Extract and repeat the rows exactly, everything from the line containing "You are a computer-use agent. 561x314 pixels." down to the line containing "click(428, 25)", both included. Leave the pictures out of your answer.

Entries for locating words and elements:

[start]

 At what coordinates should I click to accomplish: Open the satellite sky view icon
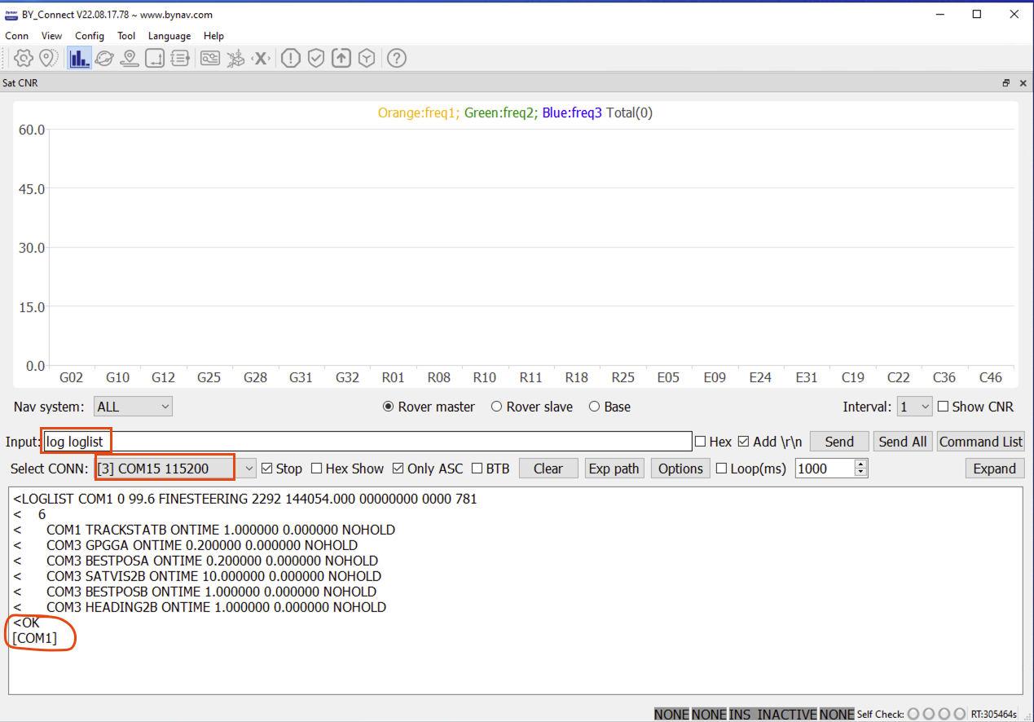pyautogui.click(x=104, y=58)
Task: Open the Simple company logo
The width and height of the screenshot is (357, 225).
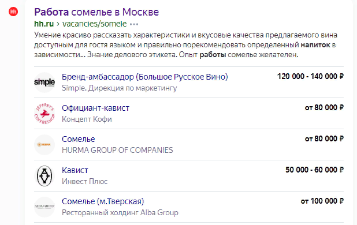Action: tap(44, 83)
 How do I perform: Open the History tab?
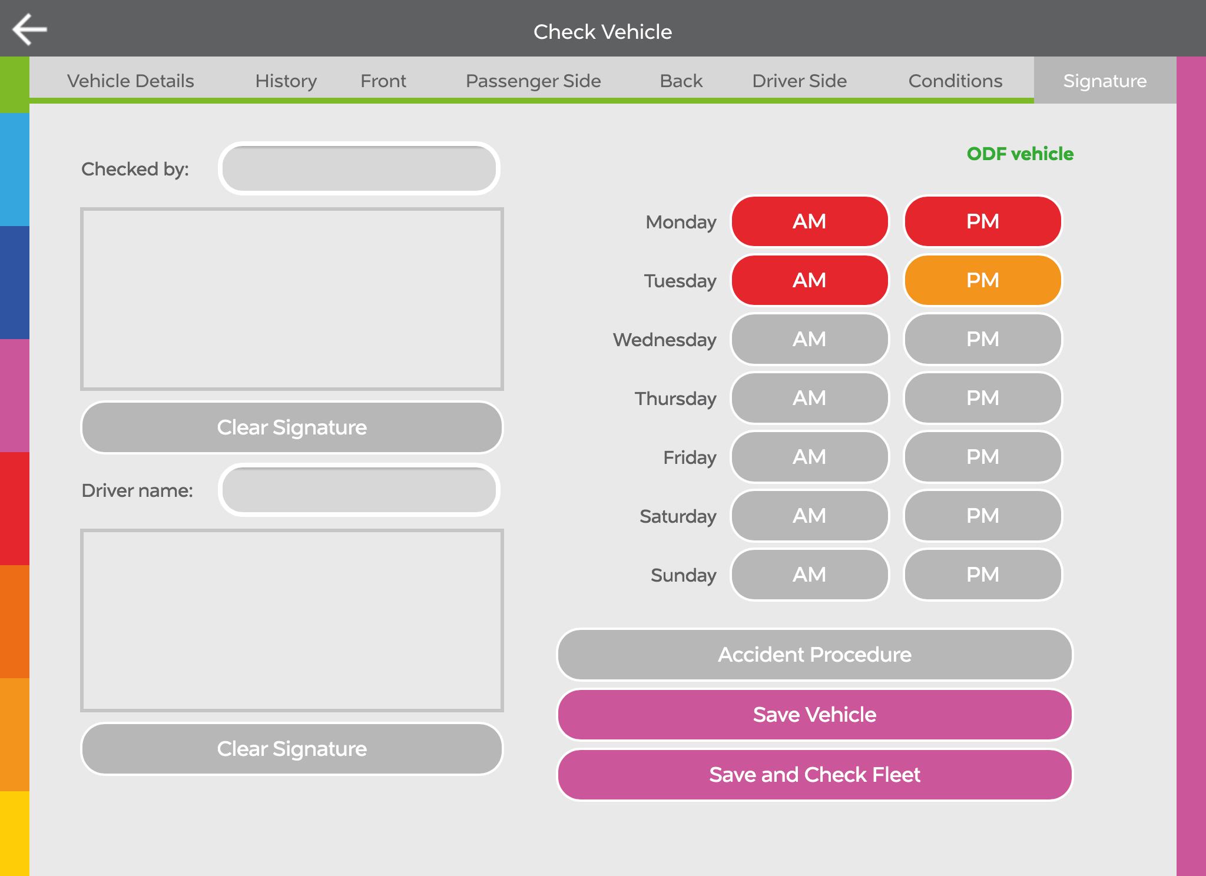tap(286, 81)
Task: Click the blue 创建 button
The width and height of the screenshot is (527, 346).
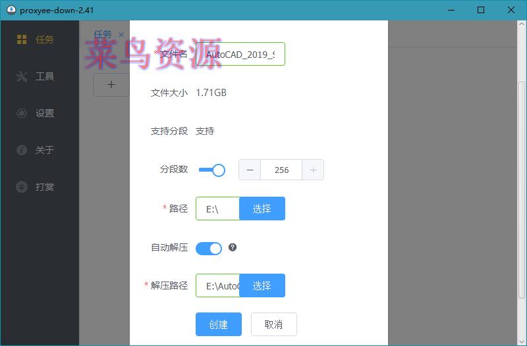Action: 218,324
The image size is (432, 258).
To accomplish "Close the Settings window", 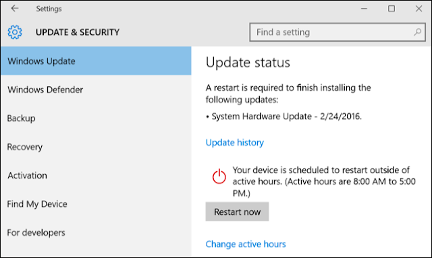I will tap(419, 9).
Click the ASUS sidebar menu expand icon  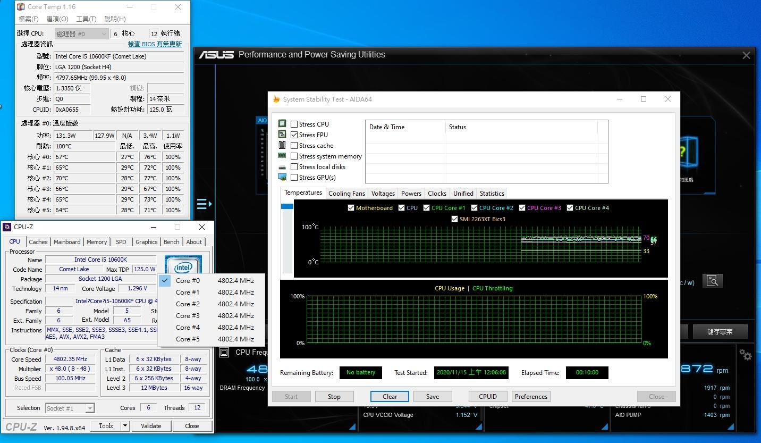click(204, 204)
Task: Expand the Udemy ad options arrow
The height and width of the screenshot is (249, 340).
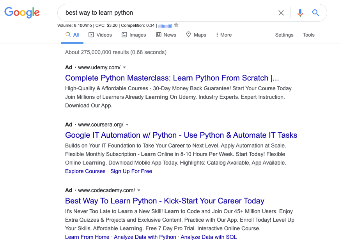Action: [124, 67]
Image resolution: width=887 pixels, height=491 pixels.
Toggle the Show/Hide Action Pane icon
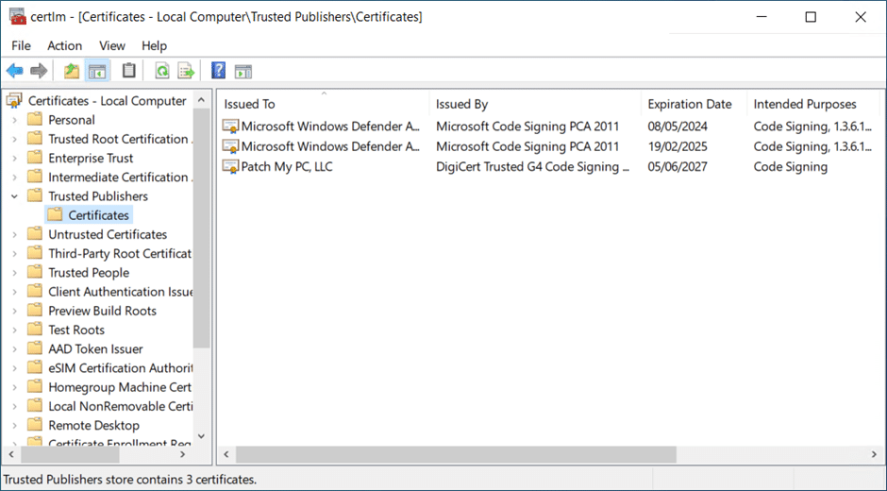[x=243, y=71]
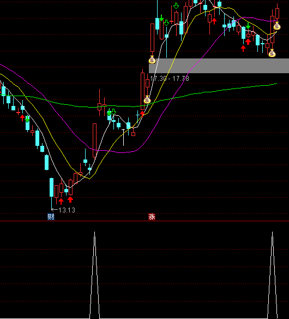The width and height of the screenshot is (289, 319).
Task: Click the solid green arrow beside the tall cyan breakout candle
Action: tap(161, 18)
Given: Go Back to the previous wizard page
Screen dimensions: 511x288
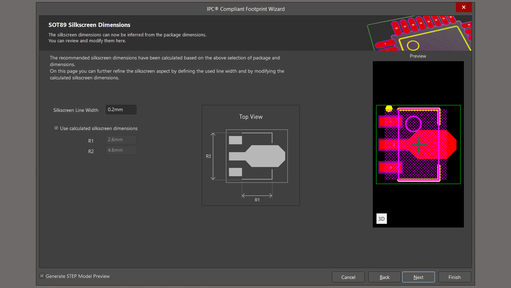Looking at the screenshot, I should [x=384, y=277].
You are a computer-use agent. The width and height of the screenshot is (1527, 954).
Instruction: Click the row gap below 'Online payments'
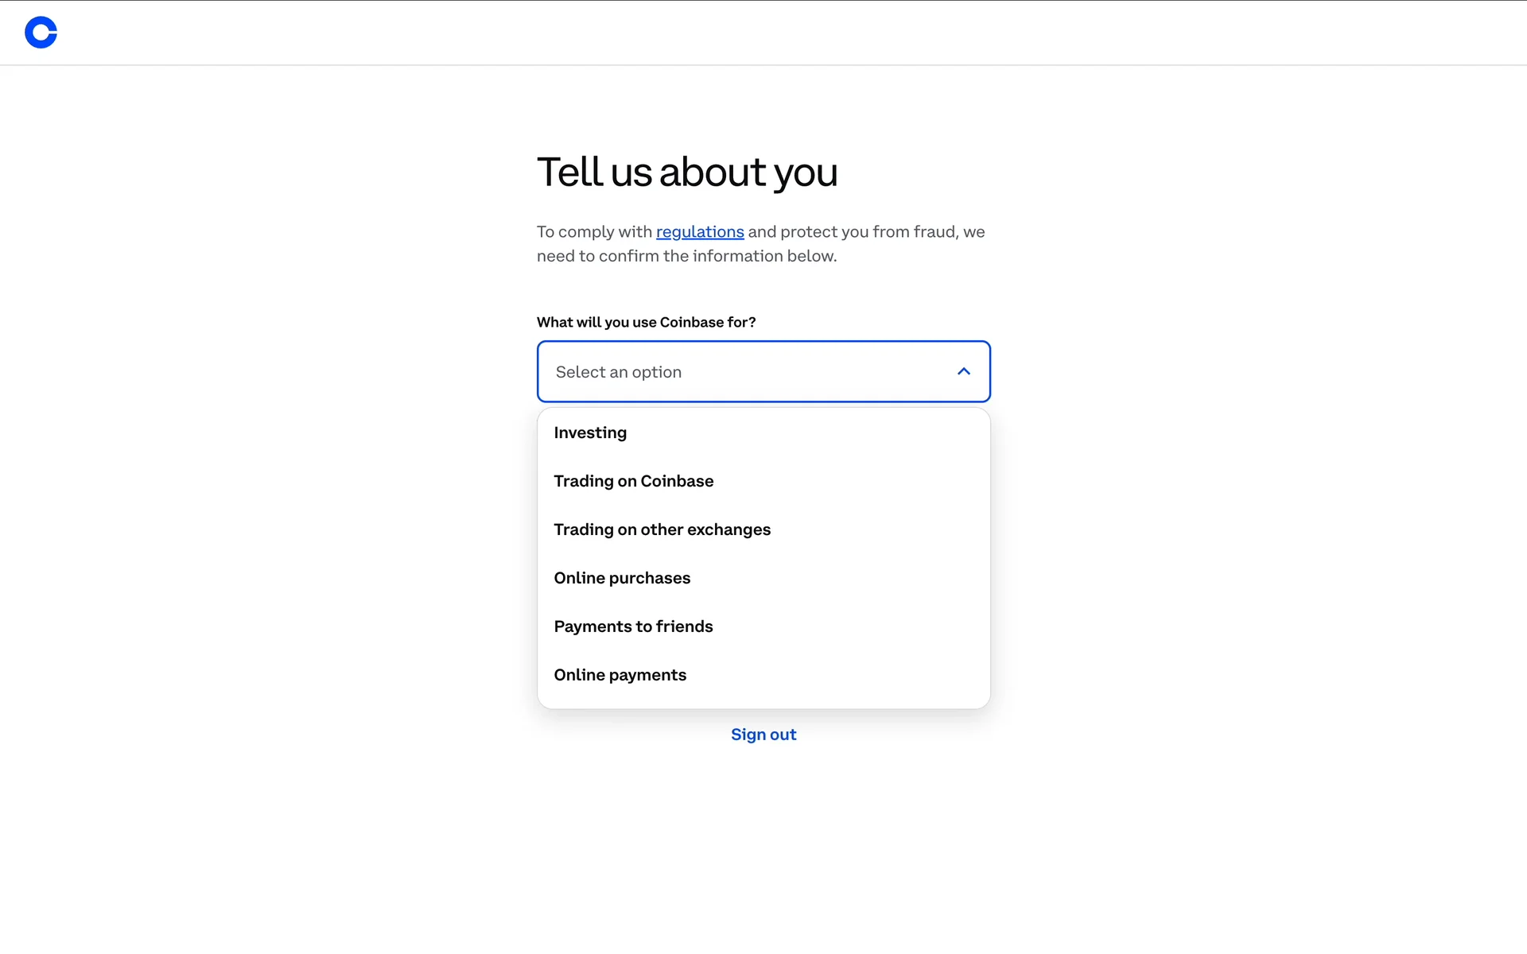click(764, 700)
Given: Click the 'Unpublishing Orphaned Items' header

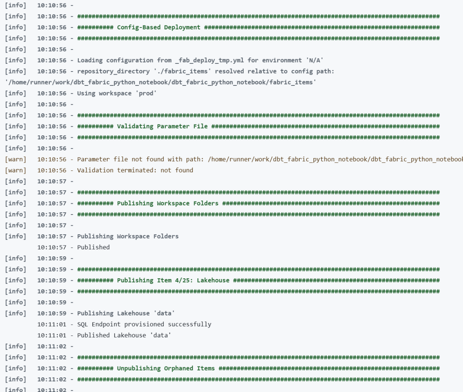Looking at the screenshot, I should (166, 368).
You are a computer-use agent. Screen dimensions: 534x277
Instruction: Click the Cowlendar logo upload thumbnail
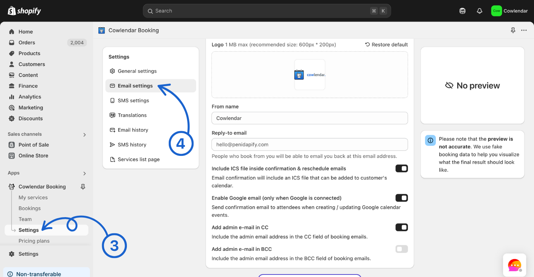(x=310, y=75)
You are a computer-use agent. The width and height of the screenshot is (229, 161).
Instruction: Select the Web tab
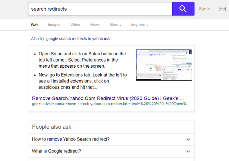(35, 25)
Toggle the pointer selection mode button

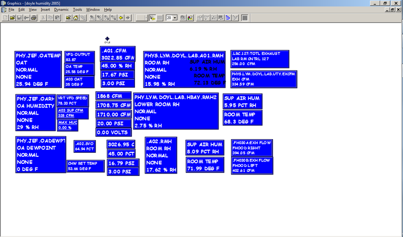tap(152, 18)
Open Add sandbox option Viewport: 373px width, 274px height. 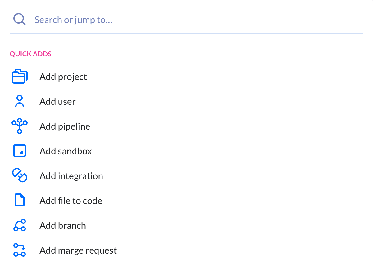[66, 151]
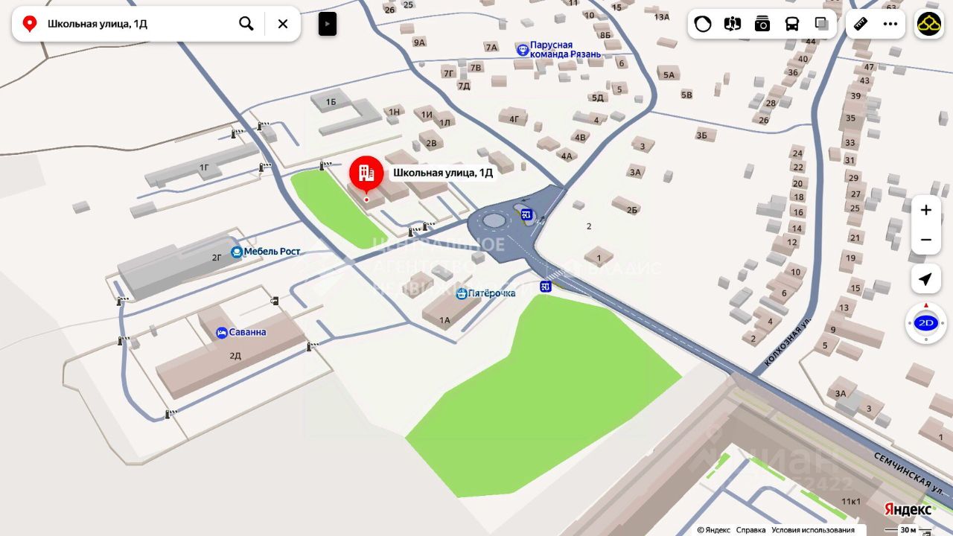Zoom in with the plus button
This screenshot has width=953, height=536.
[x=926, y=210]
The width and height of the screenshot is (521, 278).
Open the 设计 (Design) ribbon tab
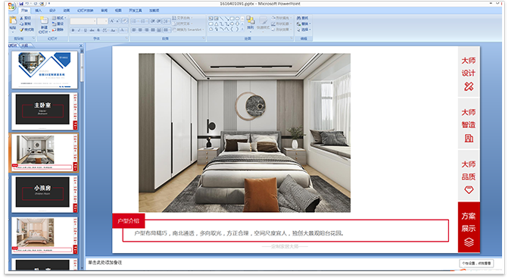click(x=52, y=11)
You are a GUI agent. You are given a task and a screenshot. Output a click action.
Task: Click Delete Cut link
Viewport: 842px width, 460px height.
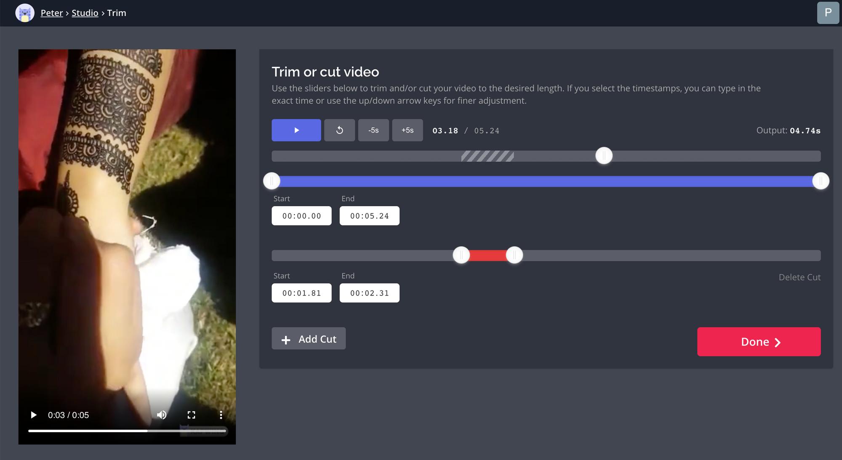pyautogui.click(x=799, y=277)
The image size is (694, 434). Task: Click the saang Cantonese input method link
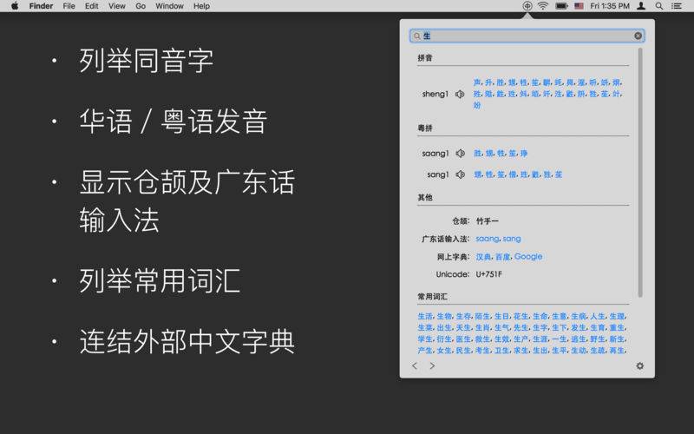(x=488, y=239)
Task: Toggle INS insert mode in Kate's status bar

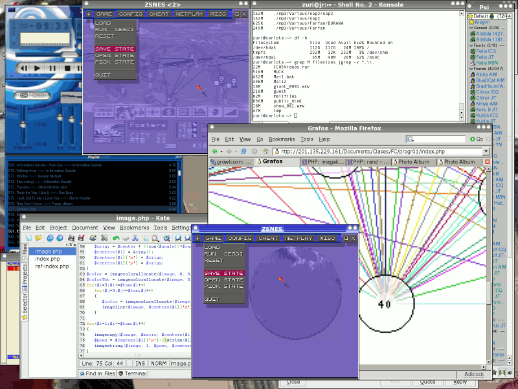Action: 139,364
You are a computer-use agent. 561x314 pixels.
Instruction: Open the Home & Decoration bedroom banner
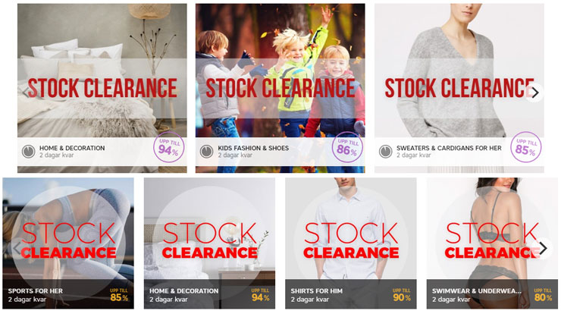pyautogui.click(x=102, y=88)
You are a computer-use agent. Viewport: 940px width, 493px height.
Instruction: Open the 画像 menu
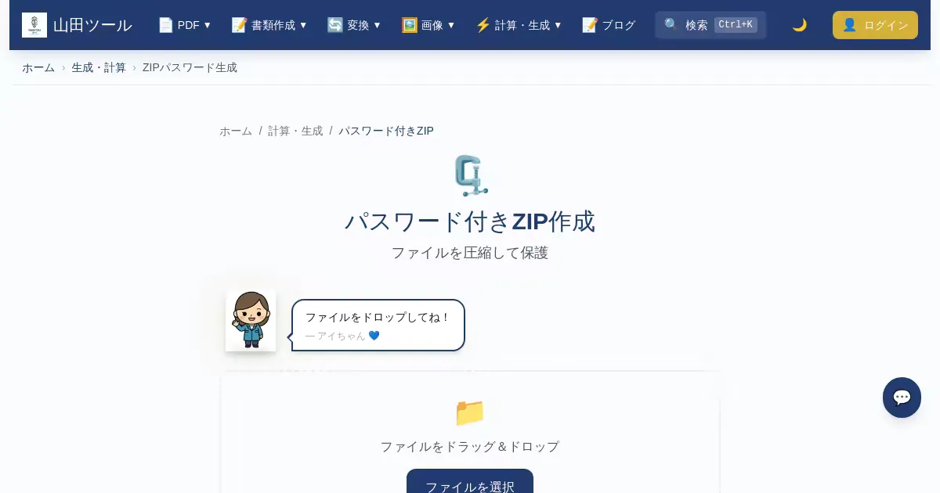click(428, 25)
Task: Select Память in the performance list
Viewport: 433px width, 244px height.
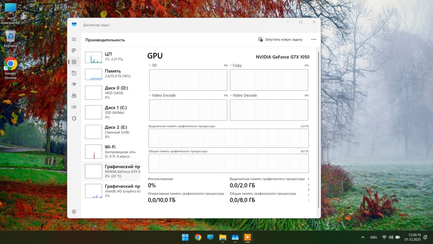Action: coord(111,74)
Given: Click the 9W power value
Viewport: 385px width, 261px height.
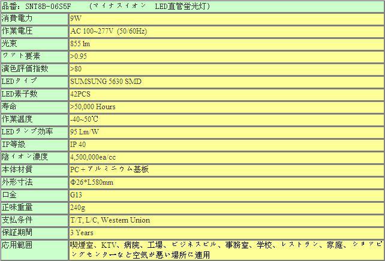Looking at the screenshot, I should 76,19.
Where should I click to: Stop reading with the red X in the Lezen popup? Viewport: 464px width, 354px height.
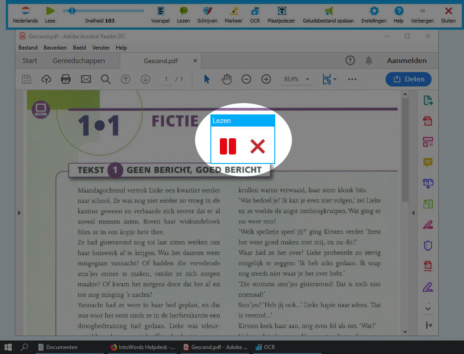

[end]

Answer for the task:
You are a computer-use agent. 561x314 pixels.
Instruction: Open the Home & Decoration bedroom banner
pyautogui.click(x=102, y=88)
You are a computer-use agent. Viewport: 940px width, 493px height.
Instruction: Open the 画像 menu
click(428, 25)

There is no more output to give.